Essential tools should be mentioned before starting:

  • I used a 10-inch stainless steel Tramontina pan, which can go from stove to oven and looks nice on the table. The original recipe calls for 12-inch skillet but since I wasn’t making the full amount of meat called for, I could use a smaller one. The contents were bubbling in the oven but did not overflow.
  • Potato ricer makes for smooth potatoes. Mashing by hand is ok.
  • Garlic masher is just easier than peeling and chopping garlic.
  • Pressure cooker for easier mashed potatoes.
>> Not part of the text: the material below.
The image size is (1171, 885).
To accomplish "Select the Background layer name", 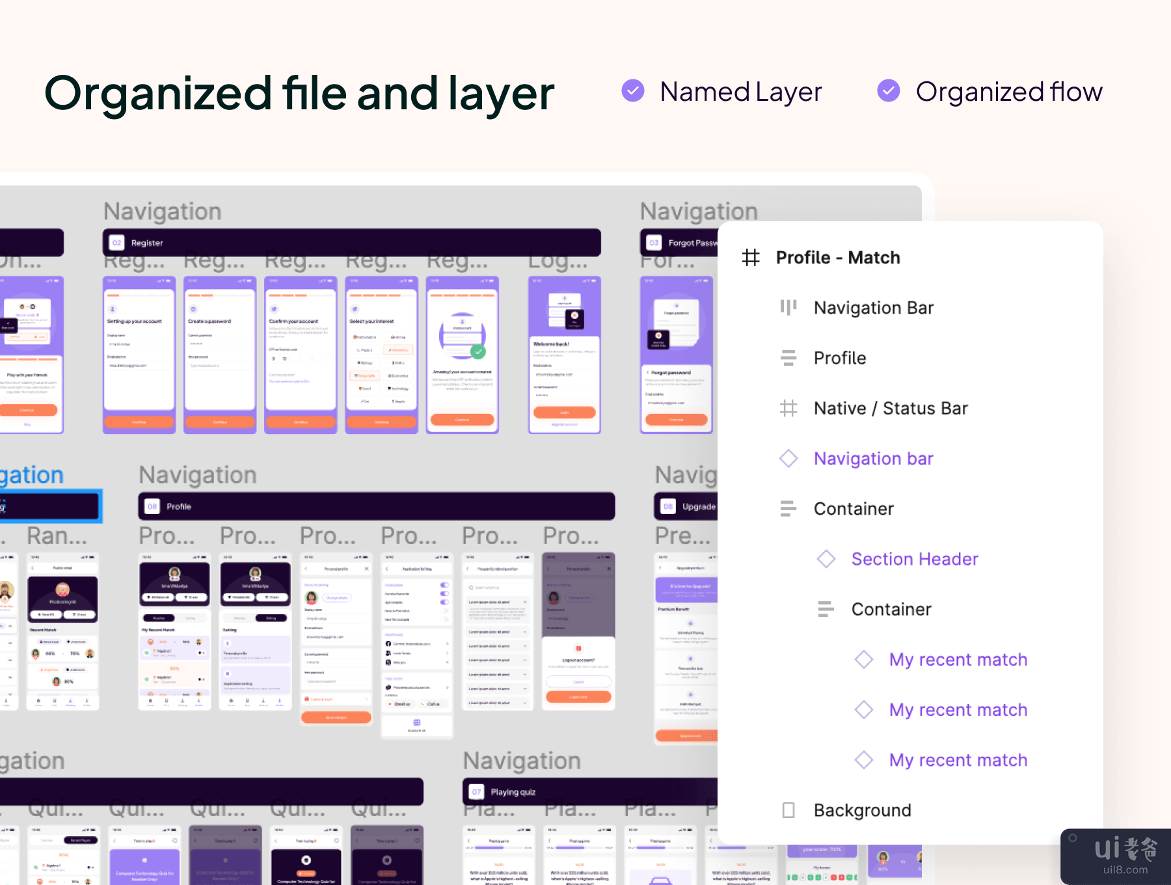I will click(x=862, y=810).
  • 1 pound 90% lean ground beef (I used grass-fed)
  • 1/2 teaspoon baking soda
  • 2 teaspoons seasoning salt, divided
  • 2 1/2 pounds yellow potatoes, peeled and quartered
  • 1/4 cup full-fat sour cream
  • 5 tablespoons salted butter, cut into chunks
  • 1 tablespoon heavy cream or milk
  • few pieces of pancetta
  • 3 cloves garlic, minced
  • 1 cup of cooked vegetables (carrot, peas, green beans)
  • 1 cup red wine (substitute with half cup of red wine vinegar and half cup of Guinness)
  • 1 tablespoon cassava flour or starch
  • 2 tablespoons tomato paste
  • 1/2 teaspoon lemon pepper
  • 1 teaspoon Worcestershire sauce
  • 1 cup chicken broth
  • chopped chives or green onions


  1. Place the beef, baking soda, 1 teaspoon of the salt, and 1 tablespoon of water in a medium bowl. Mash with your hand to combine. I prefer to use a food prepping glove on one hand so the other hand can remain relatively clean. Two reasons: massaging cold meat is rather cold, and I won’t have to scrub meat from my fingernails. Set aside for 20 minutes.
  2. While the meat tenderizes, peel the potatoes with a vegetable peeler. No need to be surgical about this, just trim the ugly spots. Rustic is very much in. I use a cut-proof glove on the hand that is holding the potato (it gives me confidence so I can peel faster).
  3. Cook the potatoes until fork tender. Pressure cooking is the way to go. Not only does it use less water, but you won’t have to watch it. I love my InstaPot.
  4. Add 2 cups of water to inner pot and add 1 tsp of seasoning sea salt. Add potatoes and twist the lid. Close the release valve on the lid. Set to Manual and High Pressure for 5 minutes. It usually takes 6-10 minutes to get to pressure, than it will start the 5 minute timer.
  5. While potatoes are cooking, move on to the stew.
  6. Heat the oven-proof skillet over low heat (my Tramontina pan gets hot quickly and stays hot, so low heat for me is sufficient to brown bacon). Add the pancetta and cook until crisp, 2 to 3 minutes. Transfer pancetta out of the skillet leaving the fat in the pan. Add the onions and veggies to the bacon fat and cook, stirring frequently, until softened. Add the minced garlic and cook 1 minute more. Add the wine (or wine substitute) and increase the heat to medium, scraping the bottom of the pan until the liquid is reduced a bit. Add the cassava flour and stir until dissolved.
  7. Add the reserved ground beef, tomato paste, and Worcestershire sauce; continue cooking on medium to low heat, breaking the meat apart until the meat is no longer pink, about 5 minutes. Add the chicken broth; bring to a simmer, reduce the heat to low, and cook, scraping any brown bits from the bottom of the pan, until thickened, about 2 minutes. Stir in the pepper and reserved bacon. Taste and adjust seasoning, if necessary.
  8. When potatoes are done, release the pressure and open lid. Drain water and return potatoes to pot. Rice the potatoes with the ricer. Add the sour cream, butter and cream. If using waxy potatoes add 1 tablespoon of cream at a time to avoid becoming too runny. I only added 1 T of cream. Use the masher to stir and mash the potatoes until all ingredients are combined. Taste and adjust seasoning, if necessary.
  9. Dollop the mashed potatoes evenly over the filling. Use a rubber spatula to spread the potatoes evenly over the stew and all the way to the edges of the skillet. Drag a fork across the top to make ridges. Place the skillet on a baking sheet to catch any drips (mine did not overflow) and broil until the topping is lightly browned, and the edges are bubbly, about 15 minutes. Sprinkle with chives and serve.